過去、中途障害のクライアントの方から「あなたは言葉少なで、まるでわたしが話す言葉を期待しているみたいね。あなたからはわたしと同じにおいがするのよ。ね、あなた、昔、大変なおもいをされたのでしょう」と言われ、ギクリとしたことがありました。


「まるでわたしが話す言葉を期待しているみたいね」


この一言は、「わたしは、自身の想像力不足(もしくは怠慢)を埋めるために、自身の想像力の範囲内で調達できる安易な「期待するストーリー」を当て込んでいる」という事実を気づかせるに十分なものでした。

わたしは、その方に対して、「壮絶なエピソードを乗り越え努力してきた人」というストーリー、人間性のようなものを「求めていた」のです。

「まるでわたしが話す言葉を期待しているみたいね」という言葉は、「中途障害のエピソードの惨さ」を前に多くの他者から勝手に「期待するストーリー」を織り込み続けられてきた経験、そして、わたしが、数多の他者と同様の気配をまとっていたため、出た一言だったのでしょう。

そして、また、「ね、あなた、昔、大変なおもいをされたのでしょう」という一言は、「期待するストーリー」の「期待度」を大きくさせている私自身の価値観までをも裸にするかのような言葉でした。

私が、その方に対して当て込んでいた期待するストーリーを通して、私自身の当事者としてのリカバリーの過程で自身に対して付与したストーリーを強化していたわけです。全くそのような自覚はありませんでしたが、「ね、あなた、昔、大変なおもいをされたのでしょう」という言葉は、私自身が意図していなかった、目論見までもあらわにさせたのです。



この経験から痛感したことは、「わからない、理解できない」ということに出会った時に、援助者側の価値観が露になった「期待するストーリー」のみを用いて、その人をラベリングしたり、理解した気になっていないか、という自己点検が必要だということでした。

なぜなら、誰かを理解しようとする行為は苦痛を伴います。それは、理解しようとする行為は、自分の容量の中に他者を収めていこうとするのではなく、自分の容量を自覚し、拡張した上で、相手を包み込もうとする行為なのだと思うからです。

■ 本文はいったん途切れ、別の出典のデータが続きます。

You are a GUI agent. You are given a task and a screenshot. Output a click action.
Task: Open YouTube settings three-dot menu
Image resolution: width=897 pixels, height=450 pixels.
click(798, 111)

だから、誰かを本気で理解しようと思ったら、そこには自分の容量の少なさに気づく苦痛や、自身の価値観を裸にされるかもしれないという恐怖が待っており、その苦痛や恐怖を回避しようとして、人は自分勝手な「期待するストーリー」を他者に求めたりしてしまうのではないか。

「あなたは言葉少なで、まるでわたしが話す言葉を期待しているみたいね。あなたからはわたしと同じにおいがするのよ。ね、あなた、昔、大変なおもいをされたのでしょう」

今でも、ふとしたときに痛みや恐怖の残渣とともに思い起こされる、一言です。